#### TASK BRIEF
Count the lines in the records beneath this task that contain the string "logo", then give the count by itself.

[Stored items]
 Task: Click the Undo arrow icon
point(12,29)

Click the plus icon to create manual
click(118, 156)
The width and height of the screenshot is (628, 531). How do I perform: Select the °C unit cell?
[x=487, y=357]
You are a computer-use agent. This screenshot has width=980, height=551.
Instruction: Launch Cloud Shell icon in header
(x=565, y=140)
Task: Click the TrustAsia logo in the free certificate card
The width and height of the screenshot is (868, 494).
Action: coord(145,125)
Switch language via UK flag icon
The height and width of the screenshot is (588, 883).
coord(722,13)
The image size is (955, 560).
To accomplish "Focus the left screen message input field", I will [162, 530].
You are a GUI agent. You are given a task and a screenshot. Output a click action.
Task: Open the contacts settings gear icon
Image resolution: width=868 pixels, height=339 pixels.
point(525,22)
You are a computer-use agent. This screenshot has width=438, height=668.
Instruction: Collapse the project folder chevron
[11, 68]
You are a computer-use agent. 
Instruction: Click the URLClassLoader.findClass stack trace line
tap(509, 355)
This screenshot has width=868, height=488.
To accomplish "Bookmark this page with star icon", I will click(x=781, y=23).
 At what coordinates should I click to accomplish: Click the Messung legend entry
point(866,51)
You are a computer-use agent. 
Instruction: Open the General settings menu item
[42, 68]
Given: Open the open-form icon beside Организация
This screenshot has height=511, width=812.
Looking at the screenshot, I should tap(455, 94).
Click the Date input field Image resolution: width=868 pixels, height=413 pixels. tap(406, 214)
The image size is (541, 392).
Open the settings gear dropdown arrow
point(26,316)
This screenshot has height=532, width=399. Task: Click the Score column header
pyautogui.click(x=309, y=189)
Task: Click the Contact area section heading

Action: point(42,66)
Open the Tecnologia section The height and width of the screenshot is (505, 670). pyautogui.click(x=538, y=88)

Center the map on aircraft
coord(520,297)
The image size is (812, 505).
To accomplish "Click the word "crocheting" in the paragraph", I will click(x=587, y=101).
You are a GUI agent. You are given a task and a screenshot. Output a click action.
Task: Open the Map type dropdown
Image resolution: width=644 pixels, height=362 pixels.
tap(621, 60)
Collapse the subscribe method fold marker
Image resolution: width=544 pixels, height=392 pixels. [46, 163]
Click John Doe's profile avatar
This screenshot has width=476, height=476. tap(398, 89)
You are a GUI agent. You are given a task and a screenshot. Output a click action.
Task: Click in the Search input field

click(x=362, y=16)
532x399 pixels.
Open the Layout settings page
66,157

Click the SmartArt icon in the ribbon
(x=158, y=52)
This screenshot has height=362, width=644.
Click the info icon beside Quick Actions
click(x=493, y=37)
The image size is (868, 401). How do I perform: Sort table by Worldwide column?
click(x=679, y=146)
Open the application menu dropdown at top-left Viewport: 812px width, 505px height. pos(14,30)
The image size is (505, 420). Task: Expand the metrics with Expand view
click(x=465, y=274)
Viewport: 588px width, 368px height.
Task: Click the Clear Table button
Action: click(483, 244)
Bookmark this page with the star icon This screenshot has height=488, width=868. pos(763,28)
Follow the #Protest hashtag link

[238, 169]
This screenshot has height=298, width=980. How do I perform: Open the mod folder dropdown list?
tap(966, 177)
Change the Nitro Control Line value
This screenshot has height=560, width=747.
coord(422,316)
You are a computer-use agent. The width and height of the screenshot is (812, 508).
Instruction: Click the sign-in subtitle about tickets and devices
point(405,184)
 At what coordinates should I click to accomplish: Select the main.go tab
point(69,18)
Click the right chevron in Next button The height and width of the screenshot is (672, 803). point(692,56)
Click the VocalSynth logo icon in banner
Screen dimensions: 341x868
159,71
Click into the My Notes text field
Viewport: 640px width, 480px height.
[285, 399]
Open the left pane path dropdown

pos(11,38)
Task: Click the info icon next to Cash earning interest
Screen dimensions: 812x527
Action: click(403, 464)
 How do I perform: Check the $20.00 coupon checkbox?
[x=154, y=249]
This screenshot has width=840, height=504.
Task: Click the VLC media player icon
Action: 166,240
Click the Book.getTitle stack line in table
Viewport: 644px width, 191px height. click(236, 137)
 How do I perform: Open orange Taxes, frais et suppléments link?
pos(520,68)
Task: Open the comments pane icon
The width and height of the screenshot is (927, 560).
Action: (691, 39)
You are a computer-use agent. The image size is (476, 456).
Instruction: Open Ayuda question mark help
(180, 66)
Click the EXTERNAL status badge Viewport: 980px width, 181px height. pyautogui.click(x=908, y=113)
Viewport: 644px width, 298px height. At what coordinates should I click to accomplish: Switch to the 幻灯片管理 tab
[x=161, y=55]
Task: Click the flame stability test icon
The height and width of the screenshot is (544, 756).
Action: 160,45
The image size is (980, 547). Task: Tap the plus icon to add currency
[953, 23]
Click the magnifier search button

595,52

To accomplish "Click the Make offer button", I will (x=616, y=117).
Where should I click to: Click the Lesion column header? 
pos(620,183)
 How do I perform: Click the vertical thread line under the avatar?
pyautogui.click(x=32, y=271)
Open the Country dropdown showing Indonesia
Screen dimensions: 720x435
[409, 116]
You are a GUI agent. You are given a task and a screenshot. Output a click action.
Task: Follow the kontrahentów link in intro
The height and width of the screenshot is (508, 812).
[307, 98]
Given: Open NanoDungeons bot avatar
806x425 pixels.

#### ANSWER FOR THIS EXERCISE
2